Maryland caught off-guard by pope’s resignation -- Gazette.Net


Archbishop William E. Lori of the nation’s oldest Catholic diocese urged people to pray for Pope Benedict XVI and the Roman Catholic Church after the pope announced his resignation Monday, the first to do so in 600 years.

“His Holiness is a profound and loving teacher of the faith, a courageous defender ... of human rights and dignity and a man of prayer, humility and wisdom,” Lori, who heads the Archdiocese of Baltimore, said in a statement he read at a news conference.

“My single task this morning is to request the prayers of the faithful of the Archdiocese of Baltimore and all women and men of good will for Pope Benedict as he concludes his long and loving service to the church,” Lori said. “I also ask prayers for the church herself as preparations are made for the election of Pope Benedict’s successor.”

The population of Maryland — which was founded in part as a colonial-era haven for English Catholics — is about 25 percent Roman Catholic, a higher percentage than any single Protestant denomination in the state.

The election of a new pope by the gathering of the cardinals in Rome will give Catholics across the globe a chance to renew their bonds with the church, said Lyle Weiss, assistant professor of religious studies at Notre Dame of Maryland University in Baltimore.

“Like most of the rest of the world, I’m a little bit shocked,” Weiss said of the pope’s announcement. “It’s not, obviously, a common occurrence.”

The election of a new pope presents the church with an opportunity to move in a new direction regarding women, birth control and other issues, but that’s not likely to happen, Weiss said.

While some speculate the cardinals will select someone from the developing world as a way to signal the importance of the growing numbers of Catholics in Asia and Africa, no one is considered a front-runner, he said.

“This is an opportunity for the spirit to lead the church in a different way,” Weiss said. “Which is a very long-winded way of saying, ‘We don’t know.’”

Monsignor Stuart Swetland, vice president of Catholic identity at Mount St.
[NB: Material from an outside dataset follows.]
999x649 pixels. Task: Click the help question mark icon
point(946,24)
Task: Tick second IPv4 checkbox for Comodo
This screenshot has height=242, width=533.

Mary’s University in Emmitsburg, said he had about 60 people show up for Mass on Monday afternoon after word had spread that the pope would resign.

Typically, Swetland said, the service draws about 50.

The outgoing pope will be remembered as a teacher and a shepherd to the more than 1 billion Roman Catholics worldwide, Swetland said.

“It’s not a coincidence that he chose today,” said Swetland, who said the pope’s timing was instructive.

Monday, Swetland said, falls on the Feast of Our Lady of Lourdes — a day that is synonymous with healing. The pope’s decision was heroic and instructive as it addresses aging and vocation, he said.

“It is impressive that he would have the courage to admit that the office is becoming too much of a burden for him,” he said. “However, he’s not saying he’s finishing everything. He will continue with a life of prayer.”

Monsignor Robert Jaskot of Holy Family Catholic Community in Middletown in Frederick County said he was surprised by the pontiff’s announcement.

“It reflects the humility, the gentleness, the strength of Pope Benedict,” Jaskot said.

Barbara Anderson, pastoral life director at Our Lady of Mount Carmel and St. Anthony’s Parish, which has churches in Emmitsburg and Thurmont, said the pope also will be remembered for his outreach to young people, continuing the legacy of his predecessor, Pope John Paul II.

The pontiff also stepped in during what Anderson said was a difficult time for the church, which was dealing with the fallout from the sexual abuse of young people by priests and its coverup.

“He continued to reach out and extend a helping hand or at least a consoling hand to the victims and to the whole church,” said Anderson, who met the pope during his visit to the U.S. in 2008.

Jaskot, who greeted Pope Benedict during his visits to Washignton, D.C., and New York in 2008, said Benedict will be remembered as a great scholar.

“He brings an intellectual dimension to our faith, always coupled with the great, great spirituality,” Jaskot said.

Staff Writer A.J. McCombs contributed to this report.